Turkmen-Soviet politician

Tagan Babaeva (Таган Бабаева, 1915–1995) was a Turkmen-Soviet politician who served as a deputy in the Supreme Soviet of the Turkmen Soviet Socialist Republic for four terms between 1951 and 1963. In 1947, she served as the Deputy Chair of the Presidium of the Turkmen SSR and as its secretary from 1953 to 1975. She was honored with the Order of the Red Banner of Labor and Order of the Badge of Honour in 1957 and the medal "For Valiant Labor" in 1960. She received a certificate in honor of her service to the Presidium in 1975.

==Biography==
Babaeva was born into a working-class family from Kyzyl-Arvat, in the Transcaspian region of the Russian Empire in 1915. In 1926, she began learning the trade of carpet weaving at factory school in Kizyl-Arvat. Between 1932 and 1936, she worked as a weaver in the carpet union and in 1937 entered the technical school in Ashgabat, where she studied until 1940. Upon completion of her schooling she became an Assistant Prosecutor of the Turkmen Soviet Socialist Republic. In 1943, she was promoted to head the legal department and simultaneously elected as a Deputy.

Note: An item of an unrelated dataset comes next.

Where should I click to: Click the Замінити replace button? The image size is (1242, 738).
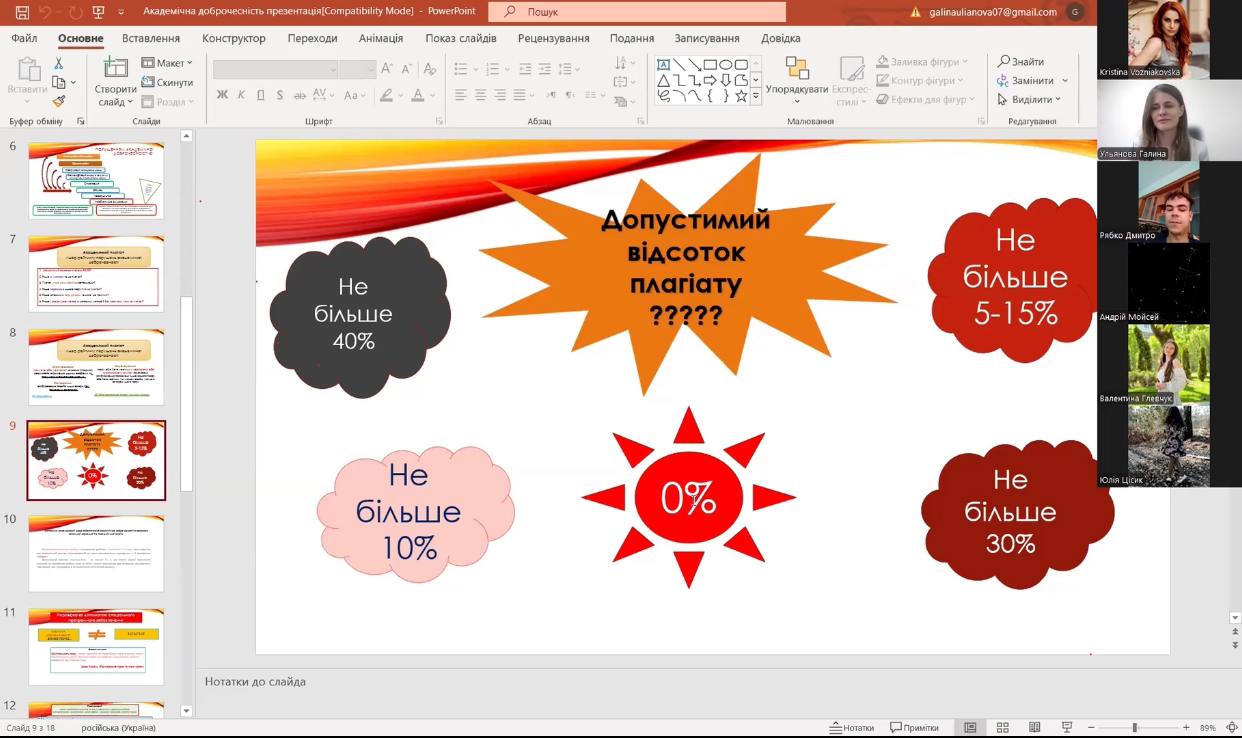(x=1032, y=80)

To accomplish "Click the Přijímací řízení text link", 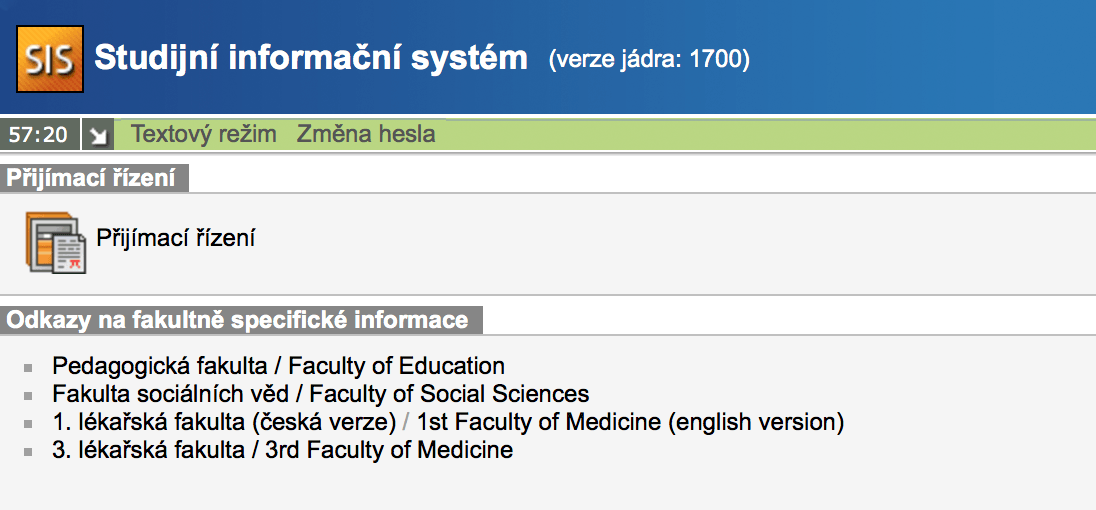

Babaeva became the Deputy Chair of the Presidium of the Turkmen SSR in 1947. She was elected to the Supreme Soviet of the Turkmen SSR in 1951, 1953, 1959, and 1963. Simultaneously she served as the Secretary of the Turkman Presidium from 1953 to 1975 and as the chair of the Executive Committee of the Ashgabat Oblast from 1953. For her meritorious service she was awarded the Order of the Red Banner of Labour and the Order of the Badge of Honour in 1957. In 1960, she was honored with the medal "For Valiant Labor" and in 1975 was awarded a certificate of merit from the Presidium.

Babaeva's obituary appeared in the Туркменская Искра (Turkmen Spark) on 18 July 1995. She died in Ashgabat, Turkmenistan.